Now we **add another layer**. This is what makes the network *deep*.

Key rule:
- The number of inputs to a layer must match the number of outputs from the previous layer.

Our first hidden layer has 3 neurons → it outputs 3 values per sample.
So, each neuron in the second layer must have **3 weights** (one per output from layer 1).
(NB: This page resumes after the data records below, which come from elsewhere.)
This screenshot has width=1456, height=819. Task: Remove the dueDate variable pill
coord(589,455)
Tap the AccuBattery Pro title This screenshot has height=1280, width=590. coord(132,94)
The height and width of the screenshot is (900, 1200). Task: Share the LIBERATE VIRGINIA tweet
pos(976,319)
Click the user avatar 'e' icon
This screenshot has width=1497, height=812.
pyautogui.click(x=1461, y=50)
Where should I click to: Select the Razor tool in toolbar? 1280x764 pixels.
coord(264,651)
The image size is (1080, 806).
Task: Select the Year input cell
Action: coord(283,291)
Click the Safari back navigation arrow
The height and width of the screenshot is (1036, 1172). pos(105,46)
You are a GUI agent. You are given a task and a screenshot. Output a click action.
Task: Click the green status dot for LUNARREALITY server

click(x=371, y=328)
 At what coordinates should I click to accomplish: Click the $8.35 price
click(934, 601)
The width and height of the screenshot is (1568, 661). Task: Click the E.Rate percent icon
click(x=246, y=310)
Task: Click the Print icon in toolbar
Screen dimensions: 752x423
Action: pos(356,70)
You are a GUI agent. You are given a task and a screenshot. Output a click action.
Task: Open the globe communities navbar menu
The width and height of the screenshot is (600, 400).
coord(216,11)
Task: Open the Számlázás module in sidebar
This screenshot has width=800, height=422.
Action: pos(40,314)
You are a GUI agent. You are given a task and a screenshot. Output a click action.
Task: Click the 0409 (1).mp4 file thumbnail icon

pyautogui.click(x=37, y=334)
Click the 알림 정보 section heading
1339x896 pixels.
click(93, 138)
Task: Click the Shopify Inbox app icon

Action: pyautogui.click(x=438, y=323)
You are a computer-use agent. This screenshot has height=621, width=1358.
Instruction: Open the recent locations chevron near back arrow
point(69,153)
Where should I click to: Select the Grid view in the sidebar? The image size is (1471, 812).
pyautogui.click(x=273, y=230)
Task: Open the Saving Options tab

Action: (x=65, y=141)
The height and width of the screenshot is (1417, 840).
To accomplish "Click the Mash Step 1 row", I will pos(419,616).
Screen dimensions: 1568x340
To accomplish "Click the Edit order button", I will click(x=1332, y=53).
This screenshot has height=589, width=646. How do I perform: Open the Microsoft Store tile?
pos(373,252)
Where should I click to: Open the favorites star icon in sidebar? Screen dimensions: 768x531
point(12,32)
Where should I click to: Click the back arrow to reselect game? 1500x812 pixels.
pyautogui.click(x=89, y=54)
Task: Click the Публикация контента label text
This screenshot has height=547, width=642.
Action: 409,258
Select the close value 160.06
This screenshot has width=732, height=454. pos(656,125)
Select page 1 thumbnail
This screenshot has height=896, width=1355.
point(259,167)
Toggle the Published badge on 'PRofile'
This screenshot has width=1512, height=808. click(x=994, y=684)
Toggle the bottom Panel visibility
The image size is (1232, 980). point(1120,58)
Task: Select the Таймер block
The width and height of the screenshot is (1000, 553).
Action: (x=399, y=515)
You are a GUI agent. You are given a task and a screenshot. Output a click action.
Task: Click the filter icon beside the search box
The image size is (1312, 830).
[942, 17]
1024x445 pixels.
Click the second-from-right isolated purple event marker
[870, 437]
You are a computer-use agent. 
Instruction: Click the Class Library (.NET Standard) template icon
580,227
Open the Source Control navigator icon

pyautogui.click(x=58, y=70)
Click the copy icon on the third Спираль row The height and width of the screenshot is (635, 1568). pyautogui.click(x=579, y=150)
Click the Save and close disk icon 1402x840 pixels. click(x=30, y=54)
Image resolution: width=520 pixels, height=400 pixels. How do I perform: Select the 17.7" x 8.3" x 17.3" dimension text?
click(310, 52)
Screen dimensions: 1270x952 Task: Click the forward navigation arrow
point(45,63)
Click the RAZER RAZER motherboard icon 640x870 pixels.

We again choose 3 neurons for the second layer, so:
- Weight matrix: shape `(3, 3)`
- Bias vector: shape `(3,)`

In [5]:
weights2 = [
    [0.1, -0.14, 0.5],
    [-0.5, 0.12, -0.33],
    [-0.44, 0.73, -0.13],
]
biases2 = [-1.0, 2.0, -0.5]

weights2 = np.array(weights2)
biases2 = np.array(biases2)

print("Weights (layer 2):\n", weights2)
print("Shape of weights (layer 2):", weights2.shape)
print("Biases (layer 2):", biases2)

Weights (layer 2):
 [[ 0.1  -0.14  0.5 ]
 [-0.5   0.12 -0.33]
 [-0.44  0.73 -0.13]]
Shape of weights (layer 2): (3, 3)
Biases (layer 2): [-1.   2.  -0.5]


### Forward pass through layer 2

Now the **inputs to layer 2** are the outputs from layer 1 (`layer1_outputs`).

\begin{align}
    \text{layer2\_outputs} = \text{layer1\_outputs} \cdot W_2^T + b_2
\end{align}

Shapes:
- `layer1_outputs`: `(3, 3)`
- `weights2.T`: `(3, 3)`
- result: `(3, 3)` (3 samples × 3 neurons in layer 2)

In [6]:
layer2_outputs = np.dot(layer1_outputs, weights2.T) + biases2
print("Layer 2 outputs:\n", layer2_outputs)
print("Shape of layer2_outputs:", layer2_outputs.shape)

Layer 2 outputs:
 [[ 0.5031  -1.04185 -2.03875]
 [ 0.2434  -2.7332  -5.7633 ]
 [-0.99314  1.41254 -0.35655]]
Shape of layer2_outputs: (3, 3)


If you're following along with the book, your values should match (up to minor rounding):

```text
array([[ 0.5031 , -1.04185, -2.03875],
       [ 0.2434 , -2.7332 , -5.7633 ],
       [-0.99314,  1.41254, -0.35655]])
```

Small differences usually mean you've changed weights, biases, or print precision.

## 4. Summary

In this notebook we:

- Built a batch of inputs with 4 features each.
- Defined a first dense layer (3 neurons) and computed its outputs.
- Used those outputs as inputs to a second dense layer (3 neurons).
- Saw how the **shapes** of inputs, weights, and outputs must line up.

Conceptually, we now have a small **2-layer neural network** (both layers hidden for now). In later chapters, we'll add activation functions, an output layer, and eventually train the network using real data and gradient descent.